Pete Carroll and the Seahawks are ready to get back to work
There is a probably not a more eager NFL team ready to get back to the practice field for training camp than the Seattle Seahawks. After the infamous failure to give Marshawn Lynch the ball on the one-yard line, costing the Seahawks Super Bowl XLIX, it is finally time for them to get the bitter taste out of their mouth.
Altogether 32 teams start the 2015 season with one goal and that is to go to the Super Bowl., In Seattle, that is not just the end, but it is the expectation. But, even a team that has been two consecutive Super Bowls like the Seahawks enters training camp with questions that need to be answered. Here is a look at three storylines as the two-time defending NFC champions get ready to open training camp on Thursday in Renton, Wash.
What will the revamped offensive line look like?

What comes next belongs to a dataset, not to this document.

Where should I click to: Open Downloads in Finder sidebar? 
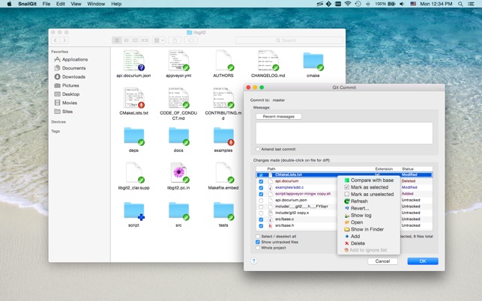(73, 76)
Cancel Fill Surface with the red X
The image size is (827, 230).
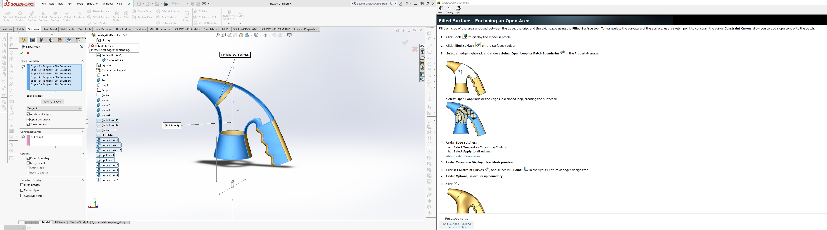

With the trade of Max Unger to New Orleans as part of the deal that brought Jimmy Graham to Seattle and losing James Carpenter in free agency, expect the competition for jobs on the offensive line to be fierce. The top candidate to win the job at center figures to be Patrick Lewis, who saw extensive playing last season while Unger was injured and was at center when the Seahawks exploded for 596 yards in their Week 16 win at Arizona. Lemuel Jean-Pierre also is someone that you can’t count out, as he always seems to find a way to stick around and get on the field. At Guard, Alvin Bailey and J.R. Sweezy should be the front-runners to lock down the left and right guard spots, respectively. Still, it would be a huge plus if rookie Mark Glowinski can come in and provide competition and invaluable depth. Russell Okung and Justin Britt are pretty much locked in at the two tackle positions. The key for Okung is to stay healthy, while Britt needs to be more consistent in his second season as the starting right tackle.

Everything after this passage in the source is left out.